*** Material for this task ***

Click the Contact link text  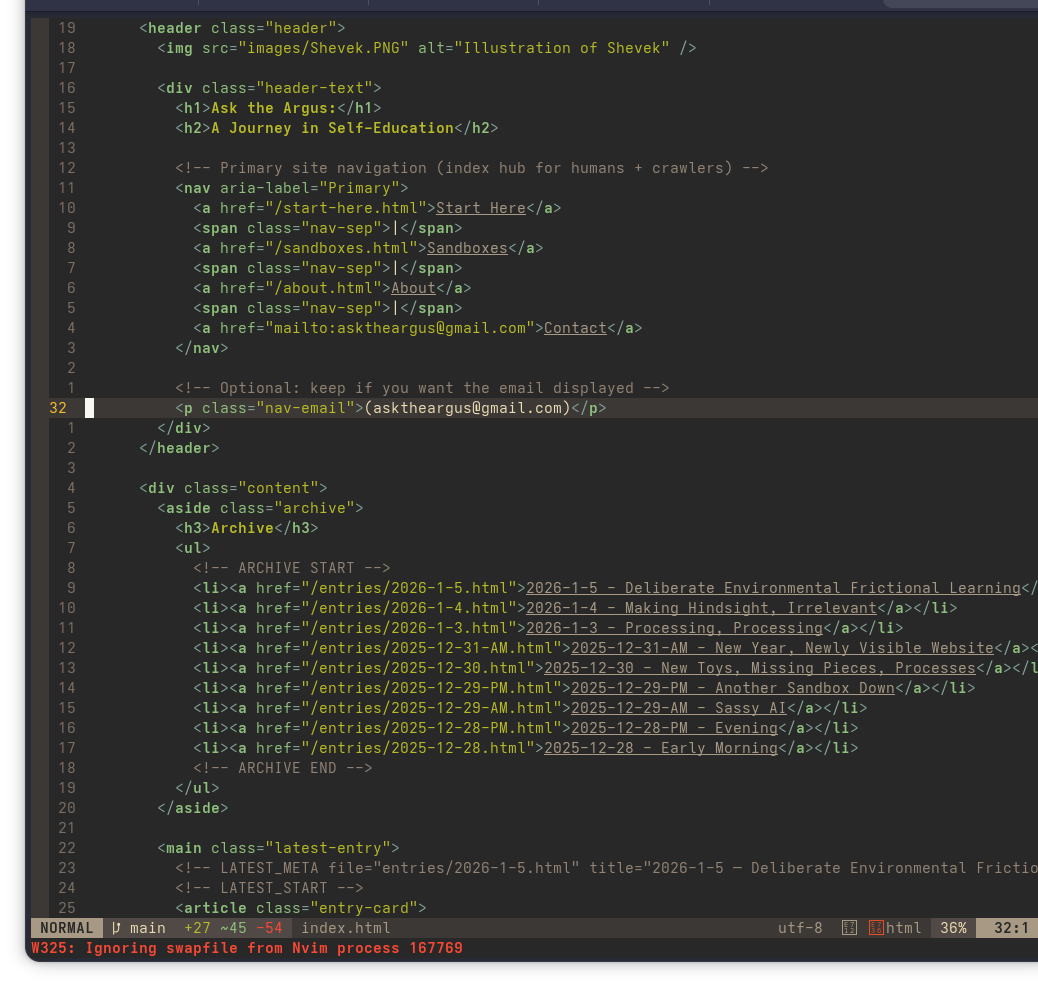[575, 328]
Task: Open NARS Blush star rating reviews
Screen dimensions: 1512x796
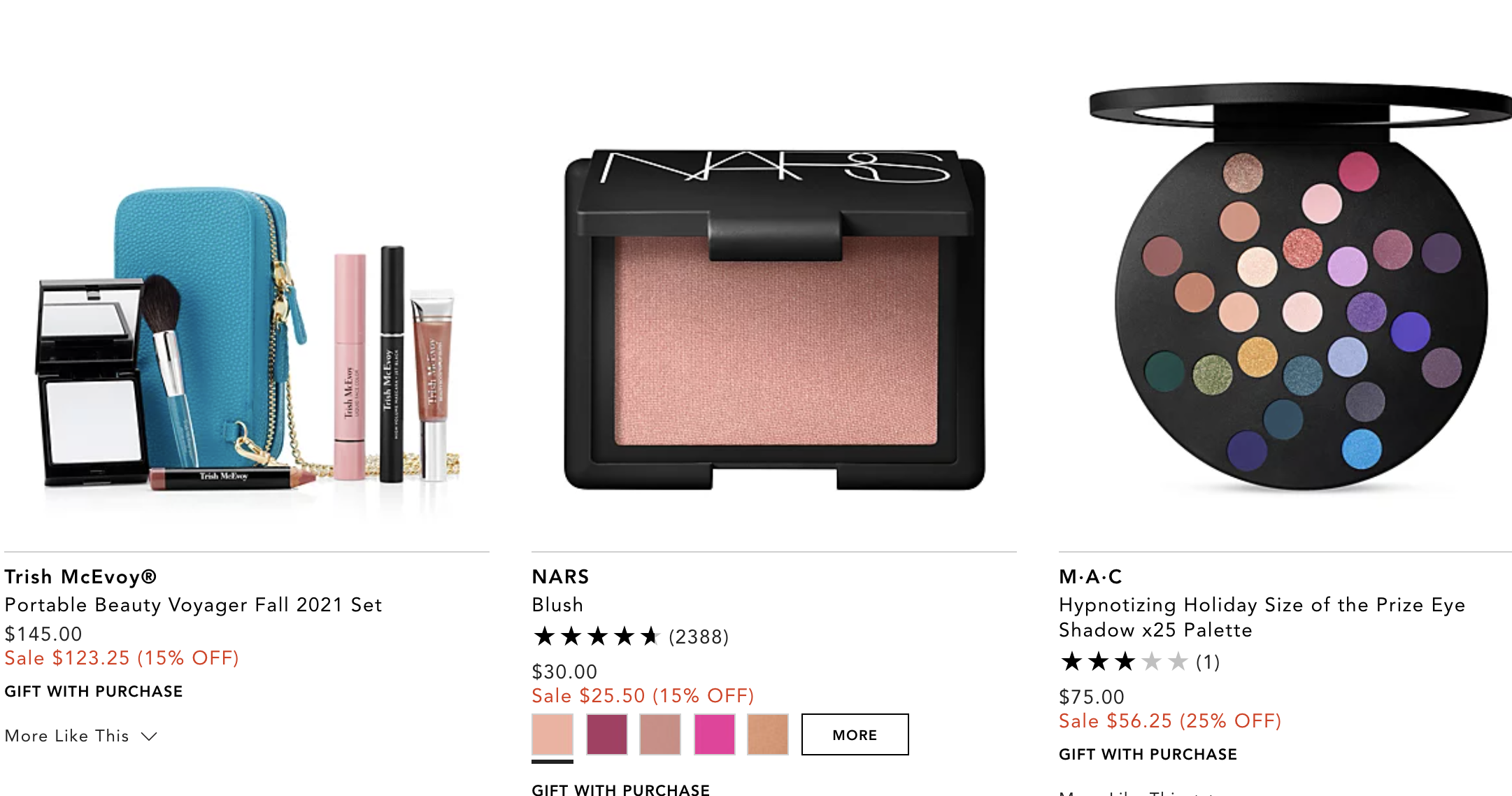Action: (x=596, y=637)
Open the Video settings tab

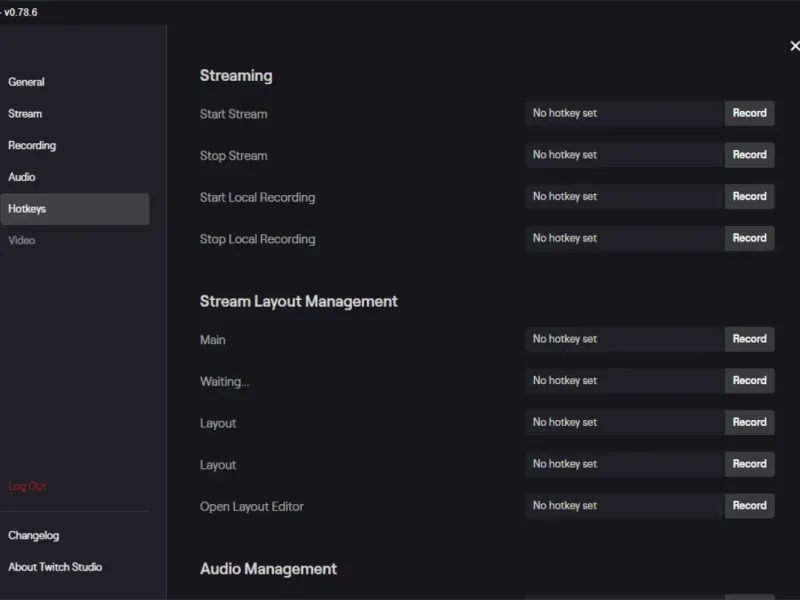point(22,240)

*** End of Material for this task ***

Brief.
Could you reproduce exactly the lines running from the one with "Task: Open NARS Blush star rating reviews" through the final line of the listing above, both included, and drop the pictures?

Exercise answer.
Task: Open NARS Blush star rating reviews
Screen dimensions: 1512x796
Action: (x=596, y=637)
Open the Video settings tab

point(22,240)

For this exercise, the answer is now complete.